In my dead moments | From an Old Soul
Do you recognize this tactic? I do. My comments follow.
My soul this sermon hence for itself prepares:–
“Then is there nothing vile thou mayst not do,
Buffeted in a tumult of low cares,
And treacheries of the old man ‘gainst the new.”—
Lord, in my spirit let thy spirit move,
Warning, that it may not have to reprove:–
In my dead moments, master, stir the prayers.
George MacDonald, Diary of an Old Soul
Augsburg Fortress Press 1994
What’s on MacDonald’s mind as he begins this sonnet?
Restlessness. He doesn’t like the stillness, the apparent absence of God. In the prior sonnet he calls it “God-silence.” MacDonald doesn’t want to rest. He wants to act! Things aren’t going so well for him right now. His old enemies are attacking him. They know him inside out.

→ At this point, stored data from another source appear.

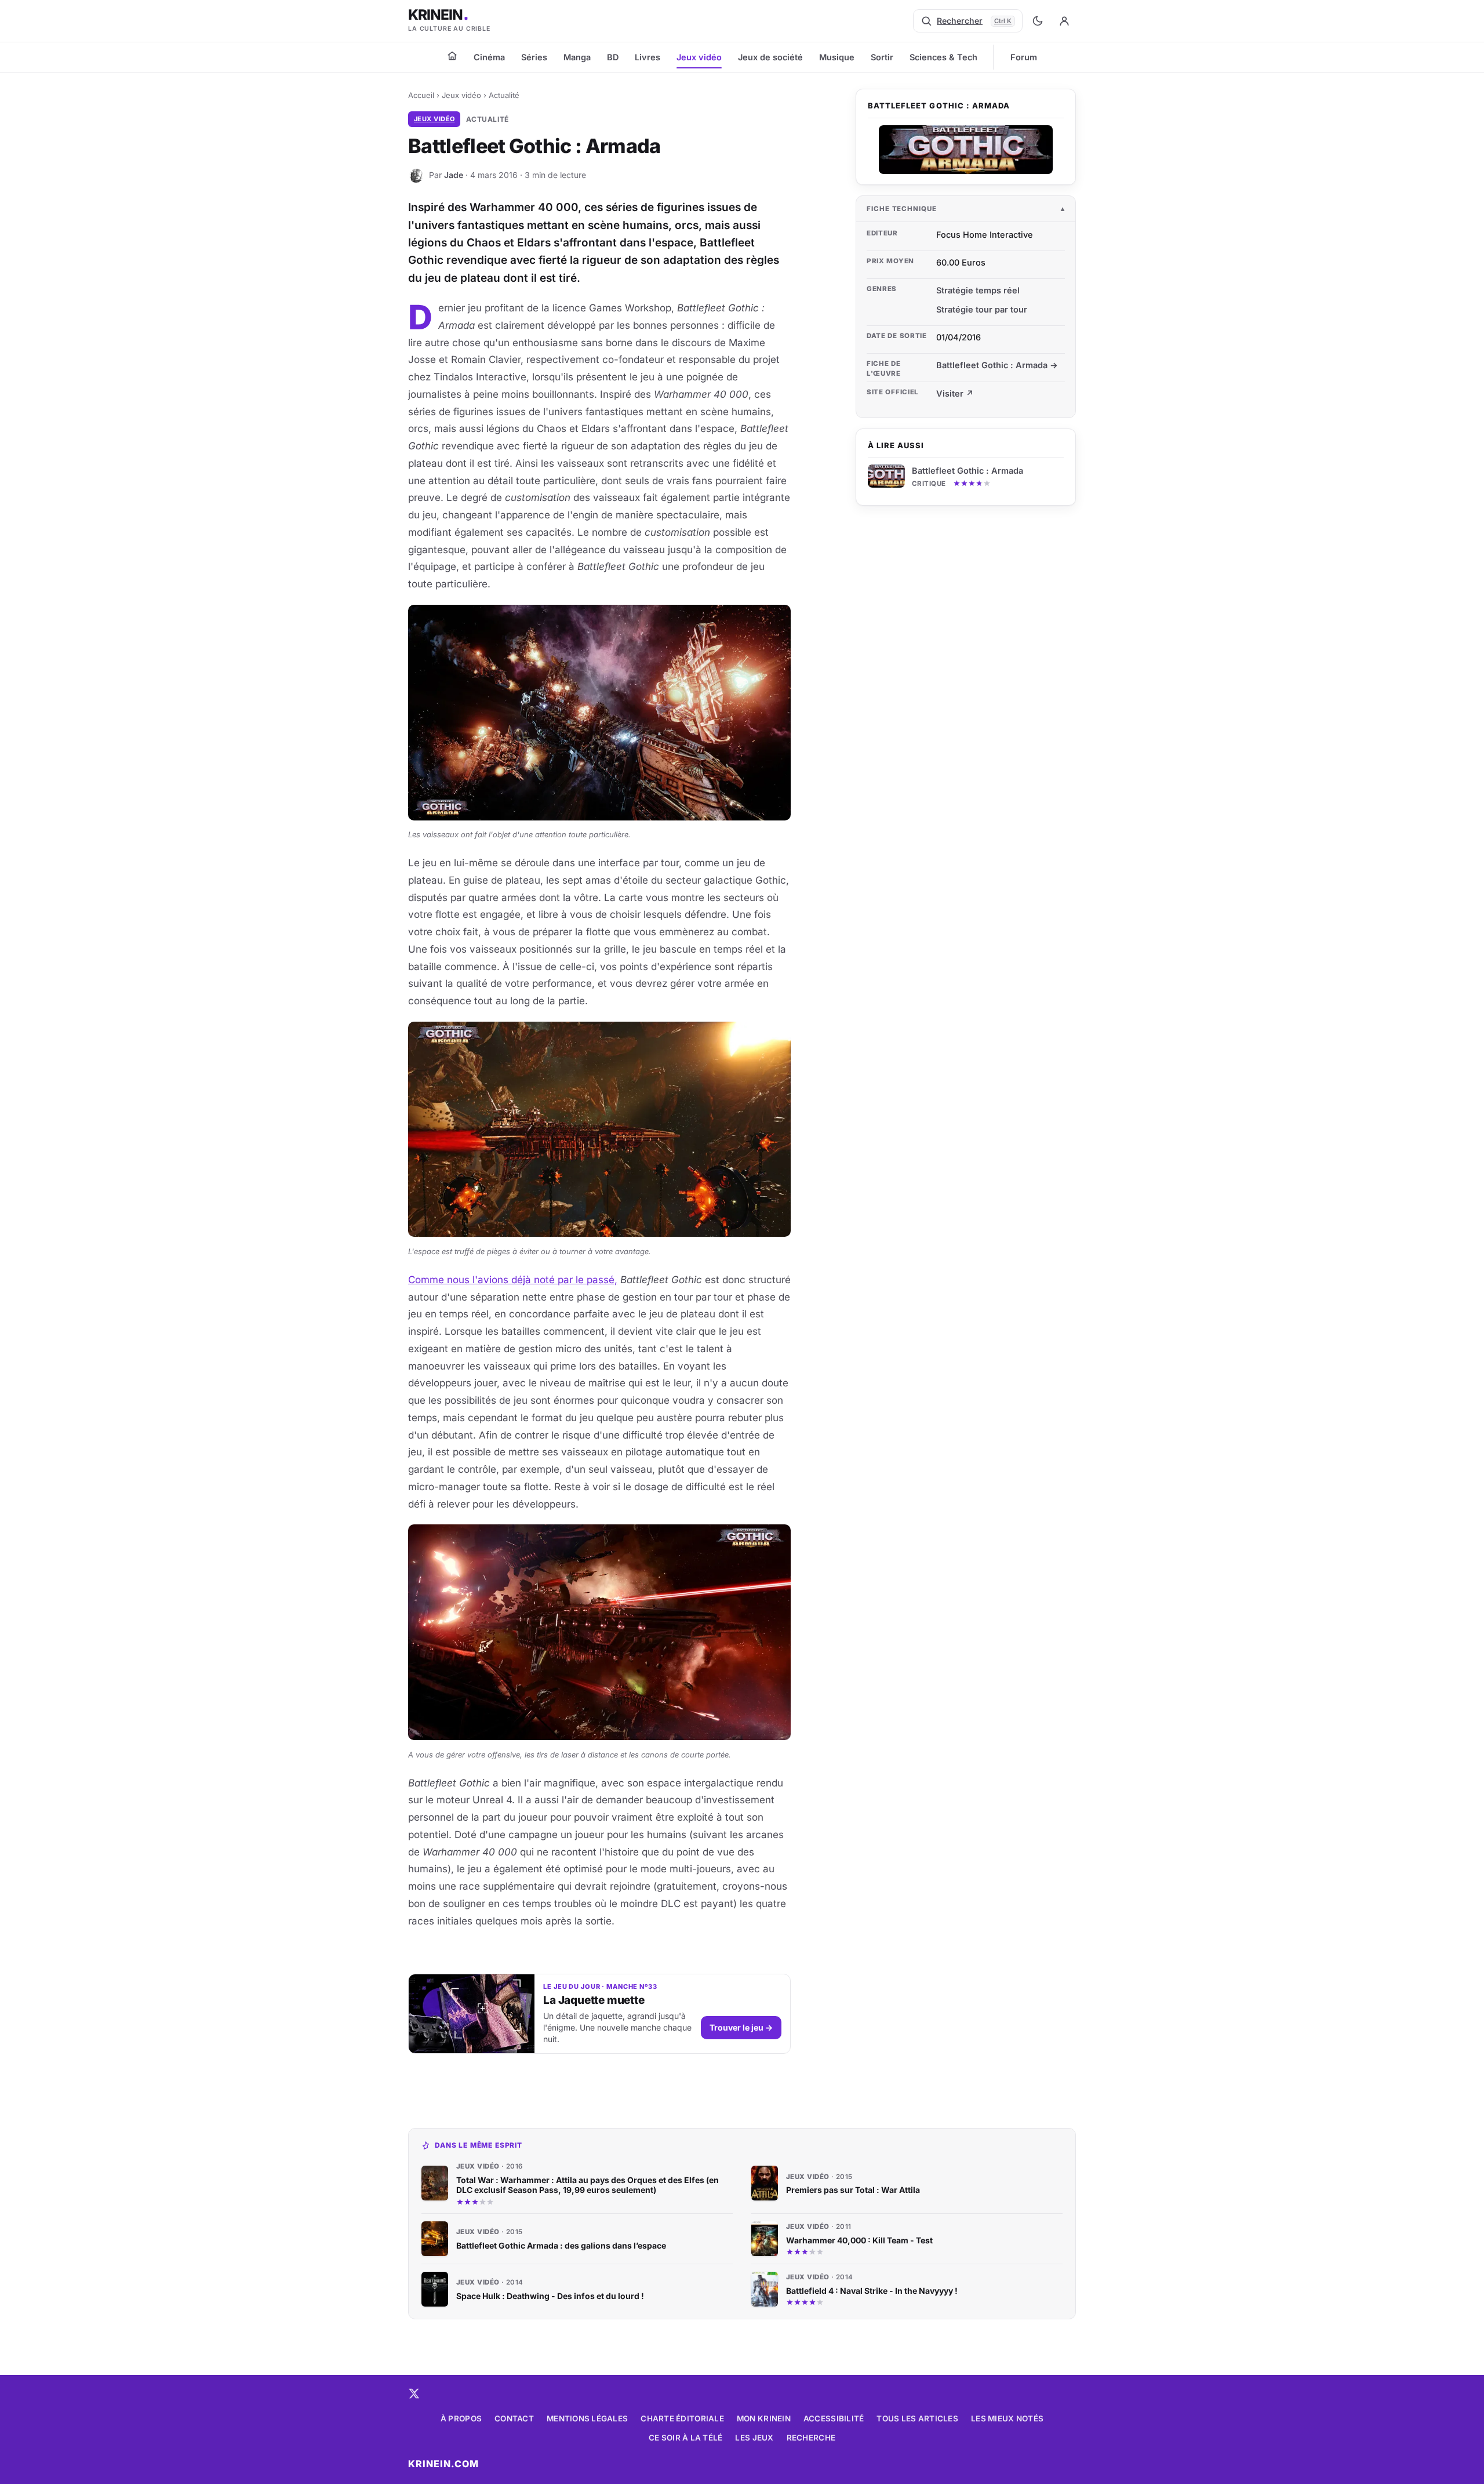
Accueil (421, 95)
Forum (1023, 57)
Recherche (811, 2437)
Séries (534, 57)
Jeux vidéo (699, 57)
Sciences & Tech (943, 57)
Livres (647, 57)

He’s tired of waiting for God to guide or enlighten his behavior. His head knows that his life is “hid with Christ in God.” But his emotions and impulses want to do something. Now, not later.
MacDonald knows many things in his head:
- In a situation like this, independent action spawns nothing but death.
- Taking matters into his own hands would be foolish if not suicidal.
- Making his self-serving action sound like the only good or possible choice he has, even against his known enemy, is self-defeating and a betrayal of who he is. To say nothing of who God is.
Yet here he is, out on a limb all by himself. Well, not quite. Not if he stays in the safety of his God-nest. Right now he’s still thinking things over.
He knows what’s going on because he’s been here before. In fact, his favorite coping method might be worth a try! It’s simple. He could make up a little self-justifying sermon for himself.
Actually, MacDonald may not need to work hard to write this little sermon for and to himself. It seems he already knows how it goes.
You, G MacD, can do whatever you choose to do
because you’re fighting against an unscrupulous enemy!
Surely God will understand that I did the best I could. In fact, I may deserve a medal of honor for turning the enemy’s methods to ‘good’ use. Admirable use, I might add.
Did I pray about it? Actually, I did, but I didn’t hear any answer from You! I assumed that meant I would have to do the best I could, under the circumstances. Besides, I was acting in Your best interests, not just in mine. I thought You’d be proud of me. Or at least understand.
Yet You seem to think these self-made words simply cover over the truth: I’m in over my head. I can’t and won’t get out of this by my own quick thinking or by any so-called ‘sermon to myself’ that reasons my way into the camp, tactics or arms of the enemy.
So what other choice is there? Oh. You’d rather give me a warning than rebuke? You think I need to stop trying to justify my desires? That I should let Your spirit in me pray what I don’t know how to pray?
Easier said than done. Not just for MacDonald.